### Task requirements
Copy every line from the records that holds the word "label".

### Input for this task

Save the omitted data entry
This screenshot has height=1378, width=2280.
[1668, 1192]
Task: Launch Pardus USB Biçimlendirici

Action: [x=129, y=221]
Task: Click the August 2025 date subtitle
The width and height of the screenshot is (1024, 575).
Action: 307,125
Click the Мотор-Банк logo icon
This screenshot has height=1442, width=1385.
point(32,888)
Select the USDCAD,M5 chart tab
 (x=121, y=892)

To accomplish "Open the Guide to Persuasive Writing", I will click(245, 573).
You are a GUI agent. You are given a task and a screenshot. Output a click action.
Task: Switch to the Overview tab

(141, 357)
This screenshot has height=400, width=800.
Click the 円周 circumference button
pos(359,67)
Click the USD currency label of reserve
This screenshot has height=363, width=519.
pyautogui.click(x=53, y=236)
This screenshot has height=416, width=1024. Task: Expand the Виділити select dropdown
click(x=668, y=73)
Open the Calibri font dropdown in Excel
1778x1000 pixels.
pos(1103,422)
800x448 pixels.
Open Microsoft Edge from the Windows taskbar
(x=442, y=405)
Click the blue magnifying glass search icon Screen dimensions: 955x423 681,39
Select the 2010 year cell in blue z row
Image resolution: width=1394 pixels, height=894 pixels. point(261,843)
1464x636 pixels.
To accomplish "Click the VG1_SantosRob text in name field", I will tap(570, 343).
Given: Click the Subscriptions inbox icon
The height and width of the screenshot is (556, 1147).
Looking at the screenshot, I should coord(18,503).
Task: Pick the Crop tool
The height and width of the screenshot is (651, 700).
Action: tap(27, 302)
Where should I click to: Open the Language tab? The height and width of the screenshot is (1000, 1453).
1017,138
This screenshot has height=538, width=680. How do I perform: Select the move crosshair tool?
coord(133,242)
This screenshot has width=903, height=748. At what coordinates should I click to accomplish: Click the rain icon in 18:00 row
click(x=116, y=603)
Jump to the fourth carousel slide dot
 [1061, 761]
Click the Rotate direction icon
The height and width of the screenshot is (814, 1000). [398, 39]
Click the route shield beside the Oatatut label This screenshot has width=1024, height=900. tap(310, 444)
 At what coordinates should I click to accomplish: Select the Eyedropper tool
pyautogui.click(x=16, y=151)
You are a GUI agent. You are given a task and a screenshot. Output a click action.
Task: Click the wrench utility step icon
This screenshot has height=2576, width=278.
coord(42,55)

### Solution
Click the USD currency label of reserve
Click the route shield beside the Oatatut label This screenshot has width=1024, height=900. tap(310, 444)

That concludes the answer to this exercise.